If you’re an experienced video creator, you might wonder why you need AI at all. Two reasons: one, there are a ton of very cool AI editing tools out there that can do things traditional editors can’t. And two, there are video generation tools that can be really handy for hearing how your scripts flow or seeing how two characters interact. You can also use them to create a rough example for a client before actually making the video. 

  • Descript: Descript is an AI-powered video editor that will transcribe your footage automatically so you can edit it just like a word document. In addition to AI audio tools like Studio Sound, which will remove background noise and polish up the quality with just a click, it also features a powerful AI green screen feature that will detect and remove your background automatically so you can replace it with whatever you want — maybe outer space, a sunny beach, or a different cluttered office from the one you filmed in. Price: The free version enables 1 hour of transcription and 10 minutes of Studio Sound per month.

image
Descript's Green Screen feature uses AI to remove your background automatically.
  • Runway: Half AI image generator, half AI-powered video editor, Runway can either create a video from scratch using only text or edit your video with futuristic tools like background or object removal, motion tracking, and automatic “beat” detection, along with staples like automatic noise removal and subtitles. Price: Free for up to 3 projects/25 image generations with limited export options; paid plans start at $12/month.
  • Aug X Labs: It’s automatic B-roll powered by AI. Just upload an audio or video recording and Aug X Labs’ prompt-to-video tool will add relevant images based on what’s being said.
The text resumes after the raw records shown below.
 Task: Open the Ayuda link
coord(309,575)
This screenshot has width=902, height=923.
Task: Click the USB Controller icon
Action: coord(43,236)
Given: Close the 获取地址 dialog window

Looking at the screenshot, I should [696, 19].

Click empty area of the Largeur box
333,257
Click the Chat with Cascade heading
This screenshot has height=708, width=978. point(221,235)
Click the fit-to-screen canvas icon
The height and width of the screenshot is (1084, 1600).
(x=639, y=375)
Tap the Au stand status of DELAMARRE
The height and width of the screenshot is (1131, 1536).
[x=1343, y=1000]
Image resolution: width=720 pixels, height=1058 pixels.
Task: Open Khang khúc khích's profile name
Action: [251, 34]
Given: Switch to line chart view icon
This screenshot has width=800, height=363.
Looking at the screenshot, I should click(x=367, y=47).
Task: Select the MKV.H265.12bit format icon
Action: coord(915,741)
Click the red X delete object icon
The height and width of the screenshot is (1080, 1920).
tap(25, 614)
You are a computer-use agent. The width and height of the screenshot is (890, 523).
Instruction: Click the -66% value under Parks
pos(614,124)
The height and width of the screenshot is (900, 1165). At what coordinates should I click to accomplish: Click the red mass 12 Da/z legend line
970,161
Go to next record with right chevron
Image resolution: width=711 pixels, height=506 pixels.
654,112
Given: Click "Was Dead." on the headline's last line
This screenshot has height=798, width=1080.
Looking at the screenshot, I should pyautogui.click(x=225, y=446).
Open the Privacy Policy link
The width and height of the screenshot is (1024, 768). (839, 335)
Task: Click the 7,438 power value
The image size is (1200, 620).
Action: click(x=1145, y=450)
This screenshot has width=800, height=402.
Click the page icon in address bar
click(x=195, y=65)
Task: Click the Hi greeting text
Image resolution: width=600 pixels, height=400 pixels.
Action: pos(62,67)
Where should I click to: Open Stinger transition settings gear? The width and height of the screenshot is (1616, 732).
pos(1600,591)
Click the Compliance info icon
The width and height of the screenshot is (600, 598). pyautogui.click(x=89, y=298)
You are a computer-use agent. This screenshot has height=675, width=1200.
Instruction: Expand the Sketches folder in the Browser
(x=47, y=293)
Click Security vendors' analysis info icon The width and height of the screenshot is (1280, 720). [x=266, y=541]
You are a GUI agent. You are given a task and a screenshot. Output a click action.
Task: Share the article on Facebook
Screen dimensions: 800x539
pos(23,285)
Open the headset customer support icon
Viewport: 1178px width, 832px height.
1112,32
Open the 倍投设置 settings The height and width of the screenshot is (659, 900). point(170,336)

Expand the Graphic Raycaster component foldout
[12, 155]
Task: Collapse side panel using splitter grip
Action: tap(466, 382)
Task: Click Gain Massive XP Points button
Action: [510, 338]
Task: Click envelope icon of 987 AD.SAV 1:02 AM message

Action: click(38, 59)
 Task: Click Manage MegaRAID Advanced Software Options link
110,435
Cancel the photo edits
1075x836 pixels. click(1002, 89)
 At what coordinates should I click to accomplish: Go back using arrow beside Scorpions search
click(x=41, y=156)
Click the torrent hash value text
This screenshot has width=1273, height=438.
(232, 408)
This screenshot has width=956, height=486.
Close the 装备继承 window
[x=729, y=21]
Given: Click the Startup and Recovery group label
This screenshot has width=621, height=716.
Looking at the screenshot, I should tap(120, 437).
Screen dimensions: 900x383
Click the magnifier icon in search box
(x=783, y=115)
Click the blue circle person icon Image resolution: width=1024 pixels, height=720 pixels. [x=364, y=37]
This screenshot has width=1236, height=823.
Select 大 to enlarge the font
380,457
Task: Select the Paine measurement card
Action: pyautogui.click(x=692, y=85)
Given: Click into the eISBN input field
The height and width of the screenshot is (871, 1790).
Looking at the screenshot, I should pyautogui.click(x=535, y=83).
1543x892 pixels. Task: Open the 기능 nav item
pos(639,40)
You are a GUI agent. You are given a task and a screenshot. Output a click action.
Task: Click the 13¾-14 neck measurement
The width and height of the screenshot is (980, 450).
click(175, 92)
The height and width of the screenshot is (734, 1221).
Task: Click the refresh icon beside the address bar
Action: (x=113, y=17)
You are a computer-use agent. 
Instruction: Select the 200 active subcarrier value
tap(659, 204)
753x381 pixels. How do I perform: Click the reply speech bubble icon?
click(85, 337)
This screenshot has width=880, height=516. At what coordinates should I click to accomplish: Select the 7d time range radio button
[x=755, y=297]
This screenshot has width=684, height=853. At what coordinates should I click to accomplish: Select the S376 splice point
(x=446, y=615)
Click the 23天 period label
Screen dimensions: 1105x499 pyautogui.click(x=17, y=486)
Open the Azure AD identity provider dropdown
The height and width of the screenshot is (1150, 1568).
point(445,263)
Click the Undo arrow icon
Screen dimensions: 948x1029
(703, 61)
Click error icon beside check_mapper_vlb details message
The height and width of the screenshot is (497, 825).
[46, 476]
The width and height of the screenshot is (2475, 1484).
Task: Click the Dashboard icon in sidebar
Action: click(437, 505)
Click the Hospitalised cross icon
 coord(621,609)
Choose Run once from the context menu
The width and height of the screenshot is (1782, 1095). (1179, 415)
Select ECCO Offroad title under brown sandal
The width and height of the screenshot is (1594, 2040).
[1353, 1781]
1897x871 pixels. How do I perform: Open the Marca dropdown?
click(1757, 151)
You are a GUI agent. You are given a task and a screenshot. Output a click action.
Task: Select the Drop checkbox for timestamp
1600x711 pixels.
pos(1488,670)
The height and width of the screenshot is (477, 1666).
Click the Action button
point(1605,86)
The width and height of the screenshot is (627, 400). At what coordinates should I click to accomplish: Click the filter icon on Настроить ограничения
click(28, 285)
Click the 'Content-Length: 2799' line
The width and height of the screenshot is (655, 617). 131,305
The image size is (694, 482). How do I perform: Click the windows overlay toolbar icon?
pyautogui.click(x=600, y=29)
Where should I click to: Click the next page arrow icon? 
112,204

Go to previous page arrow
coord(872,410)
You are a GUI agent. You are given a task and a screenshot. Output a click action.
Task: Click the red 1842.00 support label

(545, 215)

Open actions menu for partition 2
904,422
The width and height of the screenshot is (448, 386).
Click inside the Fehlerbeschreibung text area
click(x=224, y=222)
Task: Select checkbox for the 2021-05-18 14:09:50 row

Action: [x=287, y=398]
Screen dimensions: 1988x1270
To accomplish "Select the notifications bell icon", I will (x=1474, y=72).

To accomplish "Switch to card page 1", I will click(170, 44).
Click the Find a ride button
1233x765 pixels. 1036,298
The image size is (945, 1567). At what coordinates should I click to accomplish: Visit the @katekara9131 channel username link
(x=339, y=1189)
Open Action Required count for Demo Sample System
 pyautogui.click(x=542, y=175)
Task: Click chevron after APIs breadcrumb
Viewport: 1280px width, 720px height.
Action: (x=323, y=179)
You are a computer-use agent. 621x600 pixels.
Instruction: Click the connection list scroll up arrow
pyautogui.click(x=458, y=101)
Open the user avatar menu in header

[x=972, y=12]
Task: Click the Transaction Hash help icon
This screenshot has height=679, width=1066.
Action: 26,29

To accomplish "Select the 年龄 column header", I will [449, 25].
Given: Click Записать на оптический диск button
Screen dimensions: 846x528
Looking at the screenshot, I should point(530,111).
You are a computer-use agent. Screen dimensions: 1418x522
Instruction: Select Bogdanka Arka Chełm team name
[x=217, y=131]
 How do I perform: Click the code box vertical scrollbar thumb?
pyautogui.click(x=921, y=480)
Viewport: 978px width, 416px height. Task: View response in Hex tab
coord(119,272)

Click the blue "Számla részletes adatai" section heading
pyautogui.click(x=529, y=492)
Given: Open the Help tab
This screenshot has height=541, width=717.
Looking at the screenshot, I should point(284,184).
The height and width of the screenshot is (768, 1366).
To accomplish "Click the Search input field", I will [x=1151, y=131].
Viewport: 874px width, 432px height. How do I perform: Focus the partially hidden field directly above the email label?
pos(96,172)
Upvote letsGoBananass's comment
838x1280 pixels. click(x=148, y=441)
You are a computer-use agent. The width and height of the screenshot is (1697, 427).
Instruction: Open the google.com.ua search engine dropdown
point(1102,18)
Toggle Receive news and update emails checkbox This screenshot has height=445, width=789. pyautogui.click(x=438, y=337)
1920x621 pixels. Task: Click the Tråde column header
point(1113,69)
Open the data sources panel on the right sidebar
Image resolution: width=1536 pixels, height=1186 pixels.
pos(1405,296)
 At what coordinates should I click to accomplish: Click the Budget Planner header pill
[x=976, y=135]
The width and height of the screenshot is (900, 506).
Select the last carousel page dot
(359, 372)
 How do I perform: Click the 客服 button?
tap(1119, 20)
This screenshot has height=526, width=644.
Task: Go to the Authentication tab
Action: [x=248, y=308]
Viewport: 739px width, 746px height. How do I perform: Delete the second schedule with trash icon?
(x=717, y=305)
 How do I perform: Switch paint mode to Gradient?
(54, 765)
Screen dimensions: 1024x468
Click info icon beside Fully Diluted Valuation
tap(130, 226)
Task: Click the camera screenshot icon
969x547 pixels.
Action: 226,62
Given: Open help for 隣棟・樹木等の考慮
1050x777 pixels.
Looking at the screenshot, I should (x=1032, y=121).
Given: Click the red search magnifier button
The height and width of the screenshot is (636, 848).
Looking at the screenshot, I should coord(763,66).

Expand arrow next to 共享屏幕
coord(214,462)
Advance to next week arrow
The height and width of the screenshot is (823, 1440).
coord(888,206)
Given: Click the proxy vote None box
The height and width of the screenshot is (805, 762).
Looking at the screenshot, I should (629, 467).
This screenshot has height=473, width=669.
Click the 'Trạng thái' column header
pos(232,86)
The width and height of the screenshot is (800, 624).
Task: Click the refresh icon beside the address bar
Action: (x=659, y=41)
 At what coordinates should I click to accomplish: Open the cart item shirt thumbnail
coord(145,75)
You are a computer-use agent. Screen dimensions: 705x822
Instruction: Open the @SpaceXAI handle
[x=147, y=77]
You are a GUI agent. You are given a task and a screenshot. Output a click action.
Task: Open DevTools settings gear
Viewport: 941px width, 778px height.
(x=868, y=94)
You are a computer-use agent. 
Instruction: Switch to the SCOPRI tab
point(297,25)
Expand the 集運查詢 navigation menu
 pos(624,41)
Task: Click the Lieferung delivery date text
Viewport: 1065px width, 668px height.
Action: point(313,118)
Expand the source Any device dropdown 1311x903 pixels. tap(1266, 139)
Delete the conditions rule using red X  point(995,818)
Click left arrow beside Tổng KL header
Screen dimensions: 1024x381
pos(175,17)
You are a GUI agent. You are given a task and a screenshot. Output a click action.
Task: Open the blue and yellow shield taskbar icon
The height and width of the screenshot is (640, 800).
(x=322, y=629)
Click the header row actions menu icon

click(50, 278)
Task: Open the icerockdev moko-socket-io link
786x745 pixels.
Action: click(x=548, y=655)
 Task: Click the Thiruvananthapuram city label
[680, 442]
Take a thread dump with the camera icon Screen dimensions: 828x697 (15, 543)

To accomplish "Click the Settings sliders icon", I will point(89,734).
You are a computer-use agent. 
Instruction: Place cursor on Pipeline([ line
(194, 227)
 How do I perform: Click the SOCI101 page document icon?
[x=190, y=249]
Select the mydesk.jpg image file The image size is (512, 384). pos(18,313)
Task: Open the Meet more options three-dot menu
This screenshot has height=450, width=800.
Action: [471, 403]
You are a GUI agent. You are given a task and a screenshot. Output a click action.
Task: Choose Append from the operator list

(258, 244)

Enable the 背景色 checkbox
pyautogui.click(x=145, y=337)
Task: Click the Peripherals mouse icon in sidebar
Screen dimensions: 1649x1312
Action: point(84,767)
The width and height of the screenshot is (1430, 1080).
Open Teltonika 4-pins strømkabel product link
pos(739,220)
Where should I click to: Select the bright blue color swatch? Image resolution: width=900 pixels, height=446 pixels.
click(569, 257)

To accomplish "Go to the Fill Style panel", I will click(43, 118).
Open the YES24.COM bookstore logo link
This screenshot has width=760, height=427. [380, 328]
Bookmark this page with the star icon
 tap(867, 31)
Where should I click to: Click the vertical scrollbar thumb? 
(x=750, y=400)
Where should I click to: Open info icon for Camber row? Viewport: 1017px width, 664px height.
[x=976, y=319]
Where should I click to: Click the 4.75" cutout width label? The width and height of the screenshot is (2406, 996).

Price: The tool is in beta, so it’s free if you’re accepted.
  • Pictory: Pictory is an AI-powered video generator and editor that can create videos from scripts and blog posts with AI text-to-speech voices and automatic B-roll footage. You can also use it to edit existing videos with a Descript-style text-based editor, and even create short snippets for social media with just a few clicks. Price: A free trial allows for 3 videos up to 10 minutes long; paid plans start at $19 per user per month.
  • Synthesia: You’ve heard of text-to-speech, but what about text-to-virtual-avatar? With just plain text (in up to 65 languages), Synthesia generates a realistic looking virtual avatar to deliver your lines talking-head style. Instead of watching stock footage paired with an AI voice, you can watch a realistic “person” walk you through an instructional video or product demo, which, while definitely in uncanny valley territory, is a lot more engaging. (Descript uses Synthesia for internal presentations all the time, in fact.) Price: The personal plan is $30 for 10 video credits/month.
  • Synthesys: Like Synthesia, Synthesis generates a virtual AI presenter from any lines of text in up to 66 languages and 254 different voices. It can also do straight AI voiceovers if you already have a video that needs a narrator. Price: $23/month for just AI voiceovers, $31/month for AI avatars, and $47/month for both.
  • D-ID: D-ID can generate talking humans, but it can also generate talking monsters. That’s because it can combine facial images — either real ones or AI-generated ones — with audio or text to make them speak. Price: After a 14-day free trial, plans start at $6 for 10 minutes of video a month.
  • Elai: Elai mixes automatic video generation with AI avatars for a really easy way to make videos in minutes. You can generate footage from a blog post URL, product images and descriptions, or even a slide deck, then choose your human avatar and put the AI to work. Price: Plans start at $29 for 15 minutes of video per month.
  • InVideo: InVideo lets you create entire videos in minutes from a script, article, or blog post — or existing footage — with an eye-popping 6,000 templates organized by platform, industry, and content type. It can also remove backgrounds, add AI voiceovers, and automatically resize your video for any platform. Price: Free for up to 40-minute videos with limited AI tools; free plans start at $30/month. 
  • VEED: VEED is a web-based video editor that can do screen recording, automatic subtitles, AI voiceovers, and a bunch of other things to make your videos look polished and professional. Price: Free for videos under 10 minutes; paid plans start at $25/month.
  • FlexClip: Another web-based video editor, Flexclip’s claim to fame is its collection of AI tools: namely, an AI image generator, an AI video script generator, and a text-to-video tool that will automatically create an image slideshow and subtitles based on your video script. Price: Free for limited functionality; paid plans start at $19.99/month.

Writers

Of all the AI tools for creatives, the ones for writers are probably the most diverse. That makes sense — writing a poem is different from writing a novel, which is different from writing a screenplay. There are apps that can write for you, summarize what you wrote, give you ideas, and even help you structure your story. They can cut down on research time, brainstorming time, editing time, and general writing time — and that leaves you with more time to write the stuff you want to write.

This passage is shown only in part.